◆ Assignment
Using the entries that follow, collect the lines where the word "pixels" appears.
########################################
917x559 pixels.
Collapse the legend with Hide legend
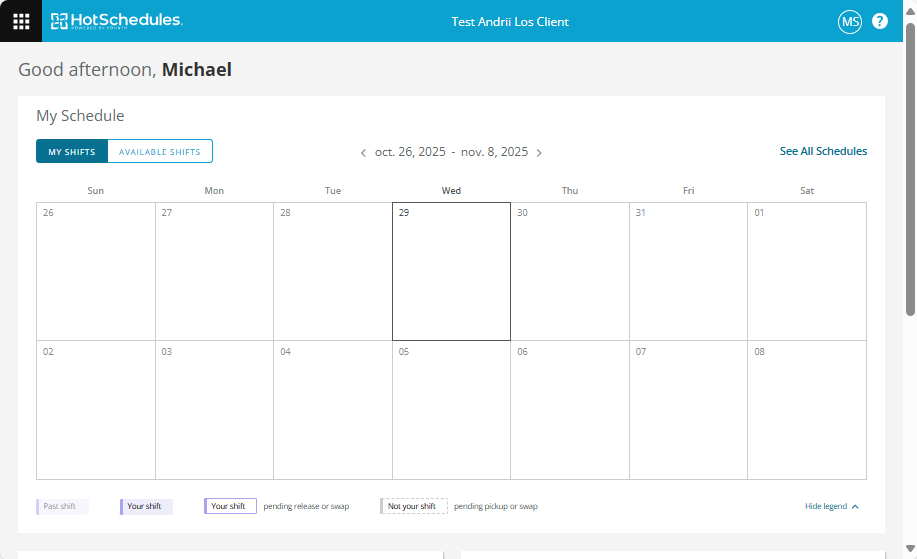point(831,506)
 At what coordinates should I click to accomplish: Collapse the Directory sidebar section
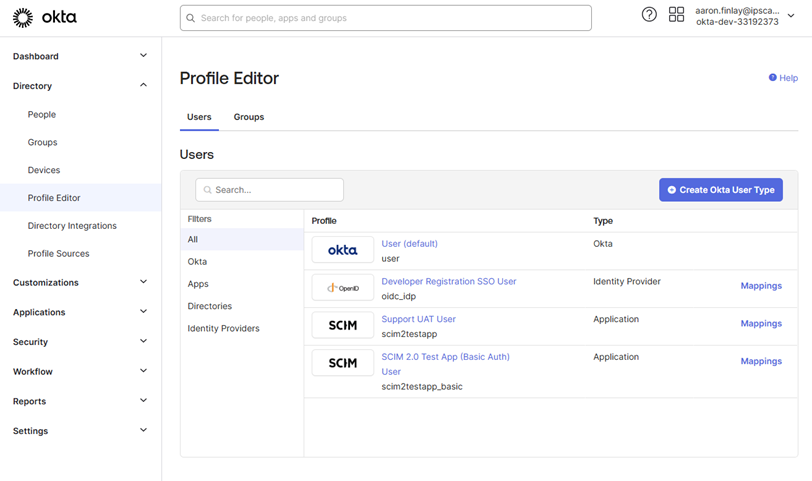pyautogui.click(x=143, y=86)
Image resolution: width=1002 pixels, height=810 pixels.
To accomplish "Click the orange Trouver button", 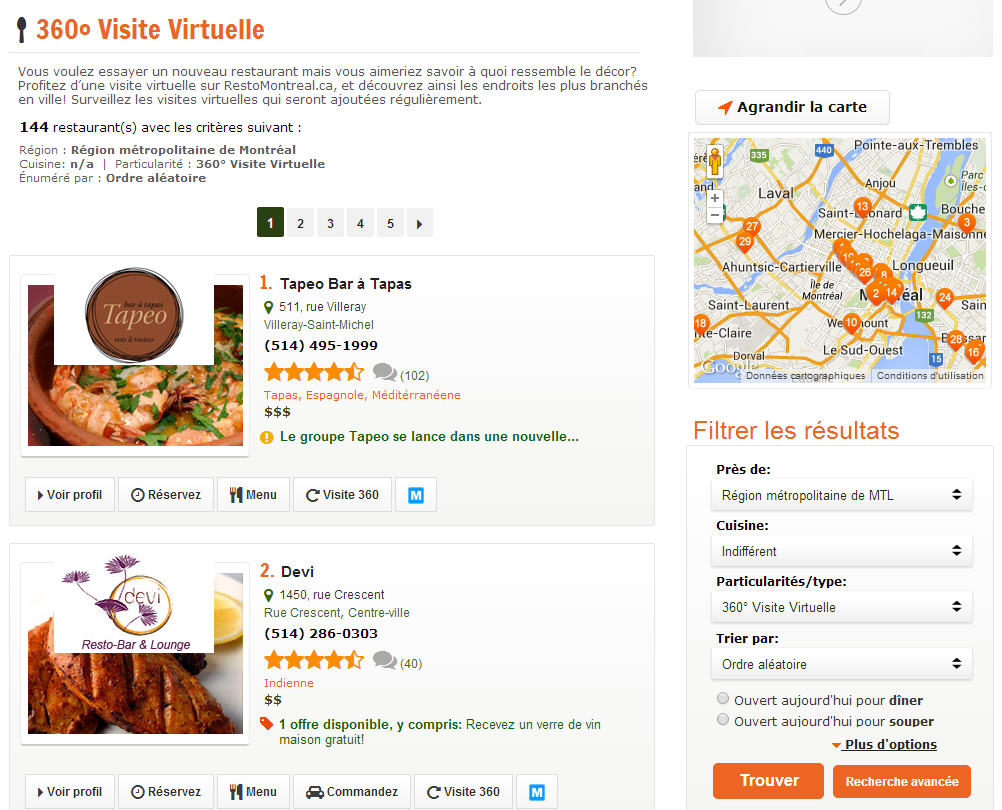I will point(768,781).
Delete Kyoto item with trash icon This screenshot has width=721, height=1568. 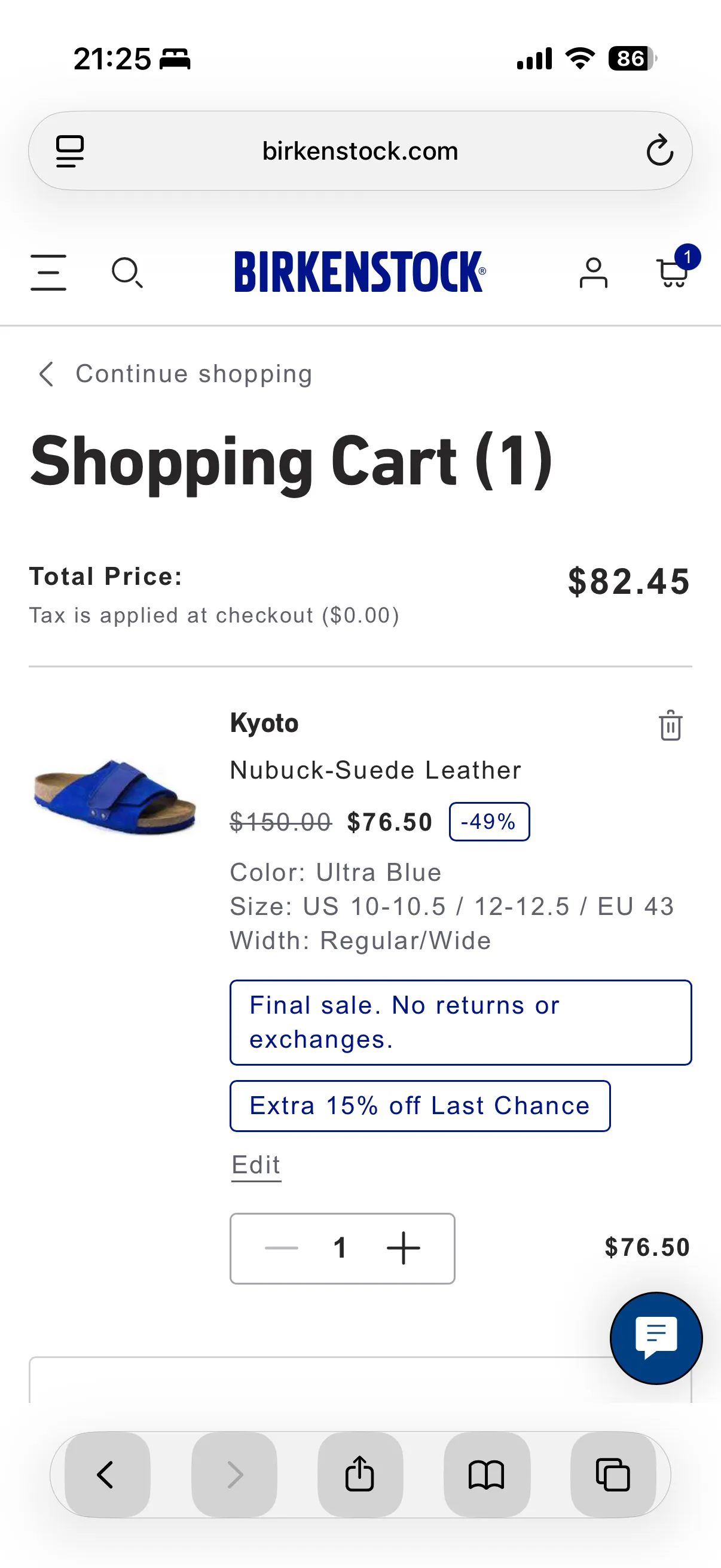coord(671,725)
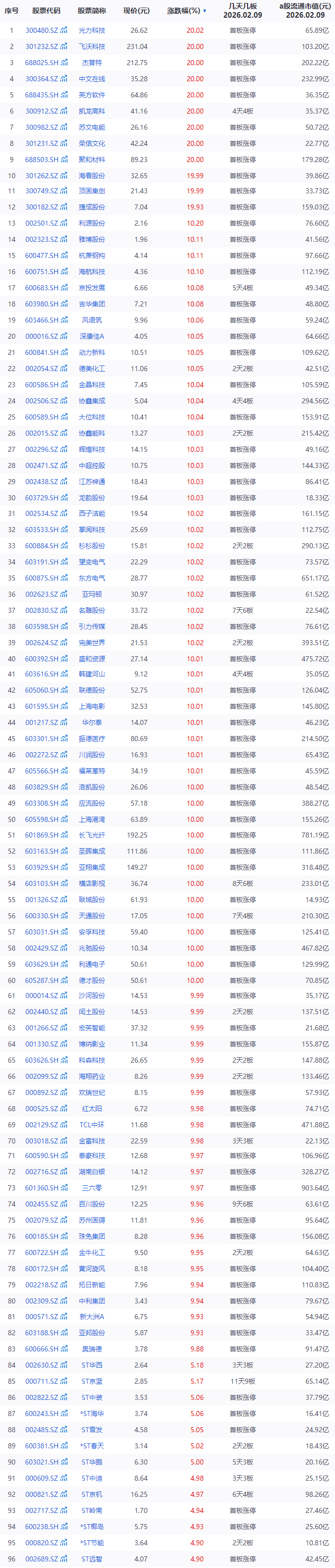The image size is (335, 1568).
Task: Click the 东方电气 stock name link
Action: click(92, 578)
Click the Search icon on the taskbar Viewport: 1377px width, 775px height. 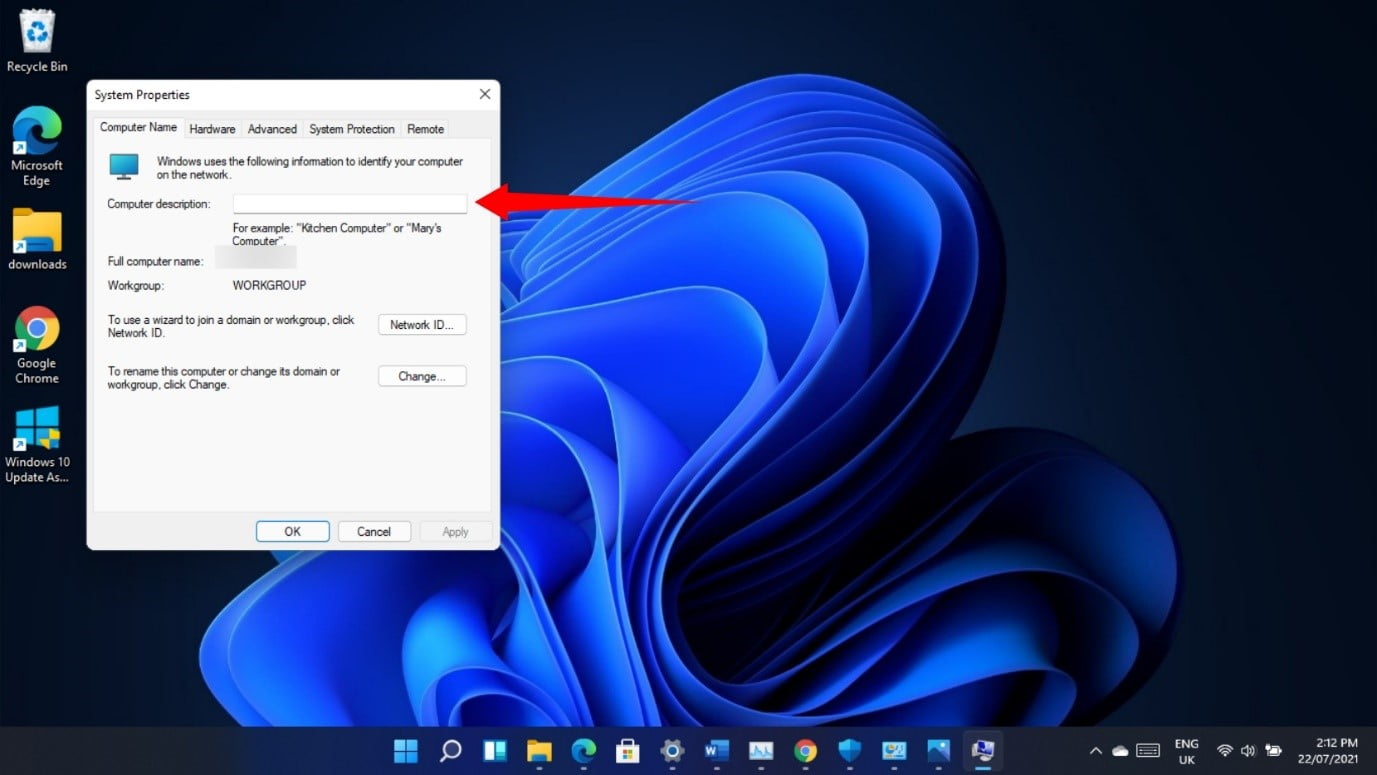click(449, 751)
########################################
◆ Result of this exercise
917x559 pixels.
Image resolution: width=1002 pixels, height=810 pixels.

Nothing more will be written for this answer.